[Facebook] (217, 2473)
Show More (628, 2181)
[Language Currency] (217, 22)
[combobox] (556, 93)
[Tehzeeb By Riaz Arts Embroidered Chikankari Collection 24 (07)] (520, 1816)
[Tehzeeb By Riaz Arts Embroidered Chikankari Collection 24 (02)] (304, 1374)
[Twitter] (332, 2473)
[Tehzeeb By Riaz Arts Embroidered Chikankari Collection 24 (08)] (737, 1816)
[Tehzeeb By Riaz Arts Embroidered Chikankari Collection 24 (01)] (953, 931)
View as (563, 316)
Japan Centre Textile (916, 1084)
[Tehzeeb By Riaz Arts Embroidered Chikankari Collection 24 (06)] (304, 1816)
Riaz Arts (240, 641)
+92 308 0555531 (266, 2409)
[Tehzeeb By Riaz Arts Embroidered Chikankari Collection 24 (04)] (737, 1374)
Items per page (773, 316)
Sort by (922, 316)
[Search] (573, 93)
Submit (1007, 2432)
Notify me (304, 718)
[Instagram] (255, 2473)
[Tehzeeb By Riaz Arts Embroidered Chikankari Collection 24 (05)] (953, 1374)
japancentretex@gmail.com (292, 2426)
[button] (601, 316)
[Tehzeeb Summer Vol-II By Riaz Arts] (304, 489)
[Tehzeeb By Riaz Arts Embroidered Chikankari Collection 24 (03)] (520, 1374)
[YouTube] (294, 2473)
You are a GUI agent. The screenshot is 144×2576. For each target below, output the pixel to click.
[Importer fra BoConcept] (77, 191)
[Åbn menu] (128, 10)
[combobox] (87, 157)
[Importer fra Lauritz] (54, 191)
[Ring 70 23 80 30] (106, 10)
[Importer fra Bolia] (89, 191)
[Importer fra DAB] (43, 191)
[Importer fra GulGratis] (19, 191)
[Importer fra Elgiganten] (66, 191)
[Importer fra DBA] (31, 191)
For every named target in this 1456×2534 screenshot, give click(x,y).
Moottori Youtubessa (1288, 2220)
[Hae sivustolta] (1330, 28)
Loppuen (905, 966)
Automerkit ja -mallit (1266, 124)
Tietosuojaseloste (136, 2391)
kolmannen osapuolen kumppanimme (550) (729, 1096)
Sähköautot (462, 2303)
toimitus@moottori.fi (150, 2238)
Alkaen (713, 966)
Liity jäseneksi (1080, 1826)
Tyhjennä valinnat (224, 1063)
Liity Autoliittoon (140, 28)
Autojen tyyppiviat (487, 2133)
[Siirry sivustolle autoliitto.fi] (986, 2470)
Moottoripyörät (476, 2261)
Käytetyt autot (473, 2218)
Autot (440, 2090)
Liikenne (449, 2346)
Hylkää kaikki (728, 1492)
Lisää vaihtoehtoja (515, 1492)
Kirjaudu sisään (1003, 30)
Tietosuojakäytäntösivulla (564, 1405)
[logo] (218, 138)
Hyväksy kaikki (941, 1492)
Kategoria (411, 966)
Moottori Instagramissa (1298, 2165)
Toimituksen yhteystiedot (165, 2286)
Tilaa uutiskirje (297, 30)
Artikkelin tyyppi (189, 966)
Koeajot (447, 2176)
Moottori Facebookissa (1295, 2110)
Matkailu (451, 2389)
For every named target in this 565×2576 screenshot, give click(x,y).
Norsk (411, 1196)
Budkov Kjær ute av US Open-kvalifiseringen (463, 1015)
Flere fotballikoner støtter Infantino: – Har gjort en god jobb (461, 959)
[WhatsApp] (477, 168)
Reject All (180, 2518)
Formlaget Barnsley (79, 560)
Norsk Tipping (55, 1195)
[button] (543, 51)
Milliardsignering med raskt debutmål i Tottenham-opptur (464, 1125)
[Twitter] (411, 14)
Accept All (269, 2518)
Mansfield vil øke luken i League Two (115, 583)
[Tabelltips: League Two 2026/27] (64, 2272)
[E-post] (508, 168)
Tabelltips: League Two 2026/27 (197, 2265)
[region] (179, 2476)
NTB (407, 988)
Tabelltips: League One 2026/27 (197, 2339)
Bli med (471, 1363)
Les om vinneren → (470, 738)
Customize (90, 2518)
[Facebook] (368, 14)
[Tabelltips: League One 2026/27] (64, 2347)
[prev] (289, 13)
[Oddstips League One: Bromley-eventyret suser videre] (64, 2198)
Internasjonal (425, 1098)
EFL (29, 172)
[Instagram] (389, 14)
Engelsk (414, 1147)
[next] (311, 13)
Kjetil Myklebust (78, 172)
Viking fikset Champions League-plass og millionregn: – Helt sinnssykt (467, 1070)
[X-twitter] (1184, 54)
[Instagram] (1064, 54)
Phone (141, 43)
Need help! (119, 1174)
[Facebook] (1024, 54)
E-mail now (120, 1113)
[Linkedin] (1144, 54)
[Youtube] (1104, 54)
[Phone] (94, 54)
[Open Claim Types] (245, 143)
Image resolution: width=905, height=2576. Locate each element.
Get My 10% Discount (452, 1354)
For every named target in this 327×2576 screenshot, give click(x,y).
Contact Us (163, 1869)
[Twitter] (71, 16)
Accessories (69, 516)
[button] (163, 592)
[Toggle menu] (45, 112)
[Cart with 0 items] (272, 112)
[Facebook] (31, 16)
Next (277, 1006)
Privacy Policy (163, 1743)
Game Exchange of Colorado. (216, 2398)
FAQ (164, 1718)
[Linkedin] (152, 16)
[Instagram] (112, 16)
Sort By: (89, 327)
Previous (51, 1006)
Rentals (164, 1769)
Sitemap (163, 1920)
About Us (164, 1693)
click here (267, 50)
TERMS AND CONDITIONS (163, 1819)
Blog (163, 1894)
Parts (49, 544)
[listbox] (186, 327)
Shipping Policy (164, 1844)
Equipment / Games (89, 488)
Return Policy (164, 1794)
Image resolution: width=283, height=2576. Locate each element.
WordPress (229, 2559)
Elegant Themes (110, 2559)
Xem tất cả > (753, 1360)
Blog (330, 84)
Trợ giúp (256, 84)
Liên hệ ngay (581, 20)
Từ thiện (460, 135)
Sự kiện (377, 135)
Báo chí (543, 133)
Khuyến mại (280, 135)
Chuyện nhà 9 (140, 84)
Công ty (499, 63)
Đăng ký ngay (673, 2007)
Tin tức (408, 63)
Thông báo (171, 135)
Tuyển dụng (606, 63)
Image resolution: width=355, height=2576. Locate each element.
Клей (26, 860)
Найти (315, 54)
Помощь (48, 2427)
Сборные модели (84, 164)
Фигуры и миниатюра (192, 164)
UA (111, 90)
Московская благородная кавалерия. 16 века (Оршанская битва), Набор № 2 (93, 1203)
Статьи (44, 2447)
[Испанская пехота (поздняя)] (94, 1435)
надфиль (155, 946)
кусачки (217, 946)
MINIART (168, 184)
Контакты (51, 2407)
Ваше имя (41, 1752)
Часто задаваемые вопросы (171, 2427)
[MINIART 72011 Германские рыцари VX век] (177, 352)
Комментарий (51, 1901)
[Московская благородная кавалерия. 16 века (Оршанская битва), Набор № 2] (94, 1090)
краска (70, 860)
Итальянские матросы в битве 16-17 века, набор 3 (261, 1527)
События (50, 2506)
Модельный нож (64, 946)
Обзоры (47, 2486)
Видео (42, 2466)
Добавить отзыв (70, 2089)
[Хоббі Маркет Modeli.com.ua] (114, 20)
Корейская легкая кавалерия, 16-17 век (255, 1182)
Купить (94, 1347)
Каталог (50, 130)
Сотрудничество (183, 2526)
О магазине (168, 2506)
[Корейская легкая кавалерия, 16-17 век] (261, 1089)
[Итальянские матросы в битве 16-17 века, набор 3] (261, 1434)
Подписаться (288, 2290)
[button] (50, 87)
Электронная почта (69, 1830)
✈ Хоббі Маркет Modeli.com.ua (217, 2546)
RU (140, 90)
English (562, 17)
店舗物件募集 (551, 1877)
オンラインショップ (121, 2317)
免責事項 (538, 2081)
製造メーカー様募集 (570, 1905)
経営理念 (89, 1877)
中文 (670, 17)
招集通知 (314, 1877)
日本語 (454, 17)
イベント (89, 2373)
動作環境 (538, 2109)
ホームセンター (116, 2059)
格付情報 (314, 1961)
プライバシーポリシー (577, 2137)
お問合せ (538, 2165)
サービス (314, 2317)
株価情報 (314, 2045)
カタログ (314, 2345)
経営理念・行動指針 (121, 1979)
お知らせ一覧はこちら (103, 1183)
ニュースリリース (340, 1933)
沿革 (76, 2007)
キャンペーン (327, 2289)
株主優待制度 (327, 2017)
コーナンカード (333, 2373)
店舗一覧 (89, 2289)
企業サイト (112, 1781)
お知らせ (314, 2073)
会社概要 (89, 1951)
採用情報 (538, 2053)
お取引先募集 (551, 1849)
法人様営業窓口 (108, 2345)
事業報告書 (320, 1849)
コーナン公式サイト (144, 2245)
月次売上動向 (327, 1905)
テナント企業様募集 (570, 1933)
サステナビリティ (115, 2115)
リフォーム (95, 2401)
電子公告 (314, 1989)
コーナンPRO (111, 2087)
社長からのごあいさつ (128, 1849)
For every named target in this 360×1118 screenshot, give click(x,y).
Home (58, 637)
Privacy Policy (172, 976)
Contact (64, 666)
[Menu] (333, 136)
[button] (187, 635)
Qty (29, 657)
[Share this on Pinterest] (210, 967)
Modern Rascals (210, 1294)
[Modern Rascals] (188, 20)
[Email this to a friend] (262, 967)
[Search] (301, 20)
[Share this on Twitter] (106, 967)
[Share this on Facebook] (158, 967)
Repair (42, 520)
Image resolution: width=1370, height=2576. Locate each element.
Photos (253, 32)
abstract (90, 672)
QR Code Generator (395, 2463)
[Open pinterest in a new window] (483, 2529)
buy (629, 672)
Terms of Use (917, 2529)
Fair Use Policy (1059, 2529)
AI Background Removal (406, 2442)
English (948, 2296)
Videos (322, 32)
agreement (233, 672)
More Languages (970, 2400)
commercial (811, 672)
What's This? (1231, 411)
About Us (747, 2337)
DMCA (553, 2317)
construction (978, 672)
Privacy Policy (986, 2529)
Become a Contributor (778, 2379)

> **PROBLEM TO SOLVE**
Provide the count of lines in the data above containing "click", and nothing further.

> **ANSWER TO THIS TASK**
6